The wholesale panic, the leap into the abyss that we have seen in health care these last few days is about as vivid a reminder of what you must avoid than anything I have seen in ages. This selloff, which actually started at the end of the last quarter, has taken apart the managed care stocks, the drug stocks, the devices and finally the biotechs. Just giant swaths of selling that seemed odd at first, odd as it went from "what's your hurry, there's nothing that bad out there," to "how did they know there would be something so bad out there," to where we are right now, which is "maybe it isn't so bad and it's time to buy."
No matter, the fact is that every day there were moments in this tsunami where you simply couldn't believe the torrent of selling, but you most likely didn't even know what was going to spring a leak next. You could say, don't worry its only managed care -- and then you would see Eli Lilly (LLY) evaporated. You thought it stopped at drugs, but then it went to devices. It didn't matter how good the quarters were, the stocks were tagged and thrown away.
Which brings me back to why you need to be diversified. Being diversified is defensive, as we know: If you had all health care bought in March, you might be done for 2019! But I think, more important and less talked about, it allows you to be offensive, too.

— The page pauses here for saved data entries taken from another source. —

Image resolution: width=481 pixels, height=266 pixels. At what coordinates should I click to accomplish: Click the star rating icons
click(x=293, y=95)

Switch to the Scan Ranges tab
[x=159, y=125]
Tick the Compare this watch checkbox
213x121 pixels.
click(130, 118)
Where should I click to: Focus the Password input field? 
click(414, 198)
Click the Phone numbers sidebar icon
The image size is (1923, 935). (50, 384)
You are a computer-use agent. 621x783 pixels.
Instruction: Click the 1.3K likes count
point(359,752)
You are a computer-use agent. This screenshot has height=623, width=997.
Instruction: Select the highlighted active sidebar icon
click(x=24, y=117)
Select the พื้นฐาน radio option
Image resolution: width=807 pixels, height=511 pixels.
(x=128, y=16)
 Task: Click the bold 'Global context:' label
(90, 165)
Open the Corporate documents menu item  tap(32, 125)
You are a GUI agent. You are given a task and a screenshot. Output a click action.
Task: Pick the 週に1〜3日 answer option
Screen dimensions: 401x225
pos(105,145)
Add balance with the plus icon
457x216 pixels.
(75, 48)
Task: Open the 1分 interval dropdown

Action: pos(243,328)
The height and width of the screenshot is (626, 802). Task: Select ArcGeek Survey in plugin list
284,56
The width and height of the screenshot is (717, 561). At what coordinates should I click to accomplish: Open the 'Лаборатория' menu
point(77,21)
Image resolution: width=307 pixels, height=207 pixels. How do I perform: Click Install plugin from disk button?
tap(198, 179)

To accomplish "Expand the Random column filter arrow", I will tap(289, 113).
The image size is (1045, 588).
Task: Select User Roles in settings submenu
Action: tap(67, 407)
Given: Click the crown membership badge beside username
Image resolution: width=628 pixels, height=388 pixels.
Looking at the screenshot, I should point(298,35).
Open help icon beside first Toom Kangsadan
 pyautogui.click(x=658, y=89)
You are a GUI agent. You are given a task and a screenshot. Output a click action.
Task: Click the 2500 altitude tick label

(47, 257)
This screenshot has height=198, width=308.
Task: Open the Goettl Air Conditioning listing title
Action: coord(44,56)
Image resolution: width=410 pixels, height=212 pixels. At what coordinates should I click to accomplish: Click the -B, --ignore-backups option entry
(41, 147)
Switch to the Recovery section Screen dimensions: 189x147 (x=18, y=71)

I don't know for example, where UnitedHealth's (UNH) stock is ultimately going to go. I do know, though, that if you had extra cash, or didn't have any health care stocks or only a few of them, you could have bought some UNH -- after a tremendous quarter that sent the stock up 8 points before the CEO went on the attack against those who want to change health care, right in the darned conference call -- at as low as $208, down 79 points from its high. Sure, there can be reforms if Bernie Sanders wins and the Democrats take the Senate. But I just don't see that happening and I don't think Trump's as focused on taking on this whole pharma complex as people think, not with a Vice President that is as close to pharma, through Eli Lilly, as any I have ever seen.
If you had too much health care, though, you were most likely paralyzed and you were the one doing the selling when the stock hit the low $200s.
So what do we do now? I think that any big move up will be met with a lot of selling by people who just don't want to get hit again.
Odds say, though, they won't. More important, you wouldn't have to scramble or live in fear if you didn't have too many of these. You might have seen and see the selloff as something else entirely. A bargain.